Even in the case of preemptive threading, user level threads offer an advantage in that they do not require kernel crossing for every synchronization operation.

Do capriccio implements thread preemption?
How futexes do help user level threads?
http://www.kernel.org/doc/man-pages/online/pages/man7/futex.7.html

Finally, memory management is more efficient in the user level threads. Kernel level threads require data structures that eat up valuable kernel address space, decreasing the space for I/O buffers and other resources.

Disadvantages of user level threads:

When a user level thread executes a blocking I/O call, a user level threading package overrides these blocking I/O calls and replaces them internally with non blocking equivalents.

How a blocking I/O does get converted into a non blocking I/O?

The non-blocking I/O generally requires increased number of kernel crossings when compared to the blocking equivalents.

Why does non-blocking I/O require increased number of kernel crossings?

What if the required disk data is already in the kernel buffer cache?

Why capriccio can’t take the advantage of multiple processor? Is it due to cooperative scheduling?

Implementation: Internally capriccio uses the latest linux asynchronous I/O mechanism i.e. epoll for pollable file descriptors (e.g. pipe, sockets) and linux AIO for disk. If these mechanisms are not available, capriccio falls back on the standard unix poll for pollable descriptors and a pool of kernel threads for disk I/O.

Scheduling: Capriccio has a modular scheduling mechanism that allows the user to easily select between different schedules at run time.
Synchronization: Capriccio takes advantage of cooperative scheduling to improve synchronization.
How is it possible to synchronize using a Boolean flag locked/unlocked in Capriccio? Is it feasible due to cooperative scheduling?
What is light weight system call (vsyscall)?
Table 1: Latencies of thread primitives for different thread package:
Context Switch: Why does Capriccio performs better than others?
What about the cost of additional memory required for persisting the thread state?
Synchronization: Why Capriccio performs better than others? Is it due to futex?

Thread Scalability: Figure 1
Why Capriccio does perform better than others? Is it due to user level stack management? Is it due to futex?

I/O performance: Figure 2
Why epoll does perform better than threaded version of Capriccio?
When concurrency is low, why other mechanism does perform better than Capriccio?

I/O performance: Figure 4
Why NTPL does perform better than Capriccio when miss rate is very low? Is it due to asynchronous I/O interface used by Capriccio?

Linked stack management: It uses dynamic stack allocation to reduce the virtual memory dedicated to the stacks. In order to implement dynamically sized stacks, our call graph analysis identifies the call sites at which the checkpoint should get inserted.
What are checkpoint and checkpoint placement and how function pointers do affect this?
Memory Benefits:
How dynamic stack allocation does affect paging? Why user level time is almost same for dynamic and static stack allocation but not the kernel level time?

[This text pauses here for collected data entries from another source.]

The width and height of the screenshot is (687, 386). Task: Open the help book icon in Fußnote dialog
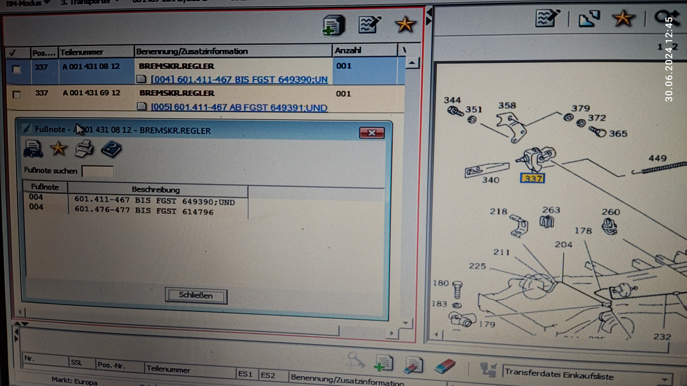point(111,149)
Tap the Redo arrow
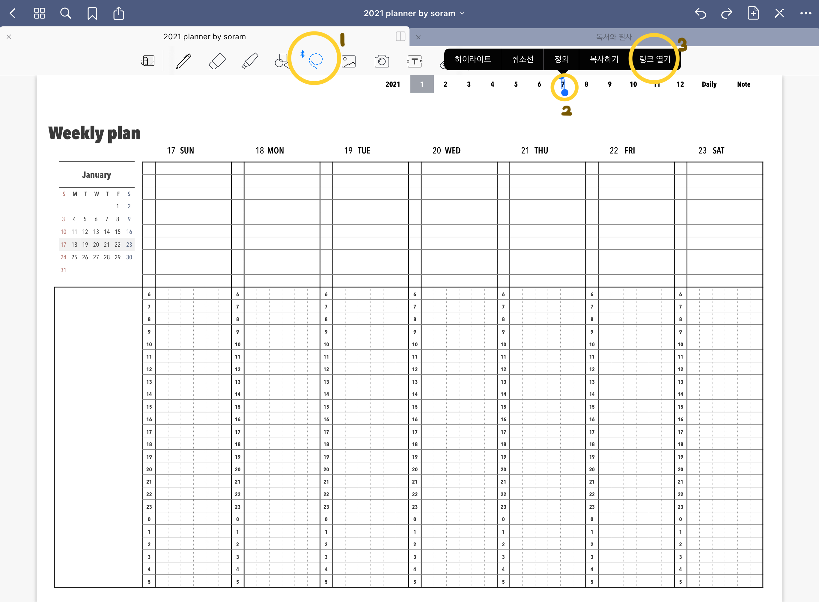 pyautogui.click(x=726, y=13)

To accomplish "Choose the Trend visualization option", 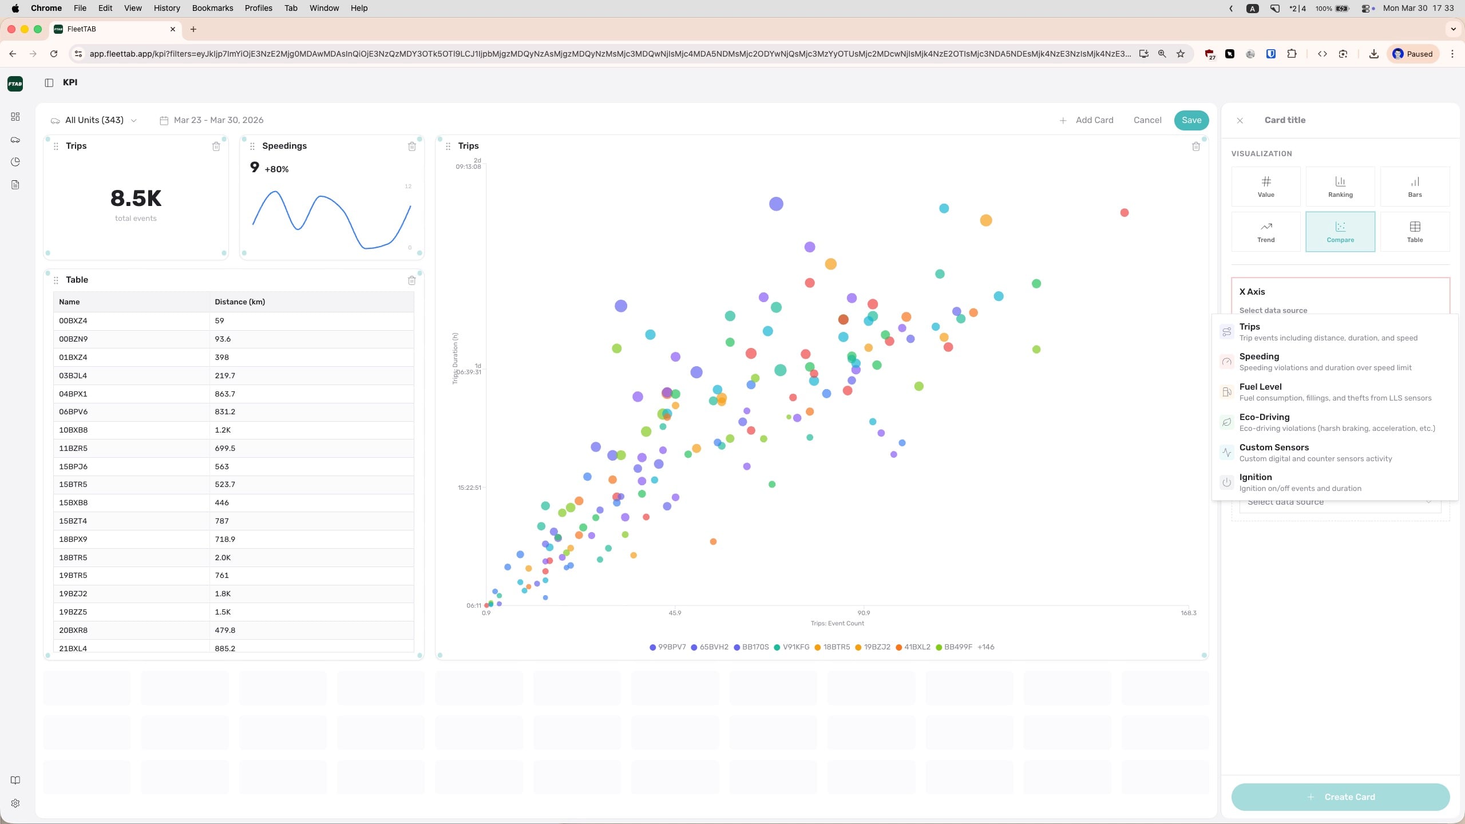I will click(x=1265, y=232).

Resource aware scheduling: one of the advantages claimed for event systems is that their scheduling can easily adapt to the application’s needs. Event based applications are broken into distinct event handlers, and computation for a particular task proceeds as that task is passed from handler to handler. This architecture provides two pieces of information that are useful for scheduling.
The current handler for a task provides information about the location of a task in the processing chain and associated queue’s lengths.
How this information is used by resource aware scheduling?

How resource aware scheduling is different from the policy used by SEDA?

Yield Profiling: The Author mentions that the close() system call, which closes a socket can sometimes takes 5ms even though the socket was opened as non blocking I/O.
The author suggests to use multiple kernel threads as a proper solution to this problem.

How can multiple kernel threads avoid this issue?

Web Server Performance (Figure 9): Its stated that both Capriccio and Haboob (an event based web server) perform non blocking network I/O with standard poll() and use a thread pool for disk I/O.

Why Haboob is performing better than Capriccio? Is it due to resource aware scheduling?